As Carman Ranch the brand built a following on dedicated grass-fed principles, Carman the farmer began to consider how those lessons in soil management and regenerative agriculture could be scaled up to make a meaningful impact.
“There’s so little that is durable on a single operation,” she says. “Without a market to support better practices, without a community to support innovation and moving the needle, it’s hard to make anything that we do as individuals very durable.”
Carman began collaborating with another fourth-generation family farmer. The two women sold their grass-fed products to New Seasons Market in Portland as well as offering direct delivery and pickup points for customers.
“I really started to see the power of building a network to support a supply chain,” she says.
Eager to develop a new organizational structure that addresses the challenges of the beef supply chain and centers soil health, Carman recruited another group that was also selling grass-fed beef to New Seasons Market. Along with her initial partner, seven more producers from across Montana, Oregon and Washington joined the Carman Ranch collective. Each was already committed to shared principles of conservation and holistic range management.
Carman says of the collective: “It’s our experimental example of the type of groups that could emerge to help further regenerative practices.”
The Carman Ranch collective now spans 220,000 acres and has been certified as “Tier 3” under the Regenified framework. Regenified is a regenerative agriculture certification program, which creates quantifiable testing protocols and measurements for farmers looking to verify their practices to consumers.
Under this tier, 40 percent to 60 percent of the land base within Carman Ranch farms operates under regenerative principles.
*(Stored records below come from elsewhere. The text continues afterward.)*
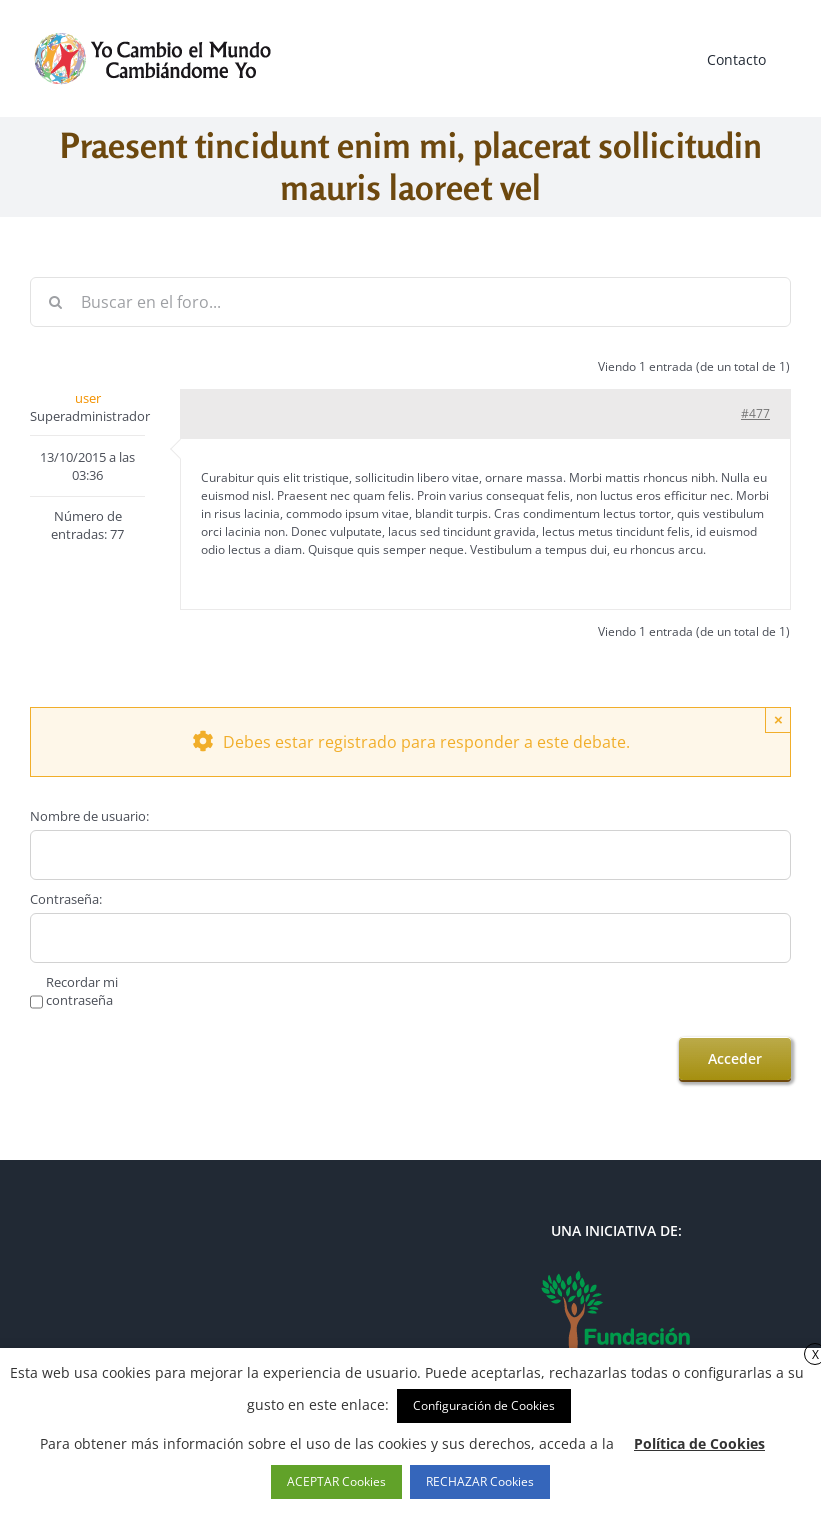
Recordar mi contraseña (82, 991)
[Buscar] (55, 302)
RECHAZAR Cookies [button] (480, 1481)
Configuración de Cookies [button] (484, 1405)
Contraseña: (66, 899)
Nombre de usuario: (89, 816)
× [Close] (778, 719)
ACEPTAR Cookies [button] (336, 1481)
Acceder (735, 1058)
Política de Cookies (699, 1443)
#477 (755, 413)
The testing methods relate to how and what a herd is fed, crop and herd rotation, tillage frequency and other soil health standards.
In addition to aligning data with ranching experience on the ground, the Regenified certification has also pushed Carman and her partners to experiment further. Members have trialed techniques such as seaweed inclusion diets, for example.
On her family ranch, Carman reports using a high-precision methane measuring system called GreenLock. The system captures accurate data on the amount of greenhouse gases produced by her herd, which allows Carman to set viable goals for methane reduction that can be achieved through strategies such as altering feed.
As Regenified audits continue, Carman aims to see more of the collective’s acreage—and herds—meet the rigorous soil health standards of the program and the Carman Ranch vision. She sees it as a new opportunity to challenge the notion that her family industry can’t become more sustainable.
Still, Carman believes the answers are found at a scale just (slightly) bigger than one rancher.
“My theory of change is that regenerative agriculture will be supported through regional networks. And that scale will look like the connectivity of regional networks that are size appropriate, more resilient and more place specific.”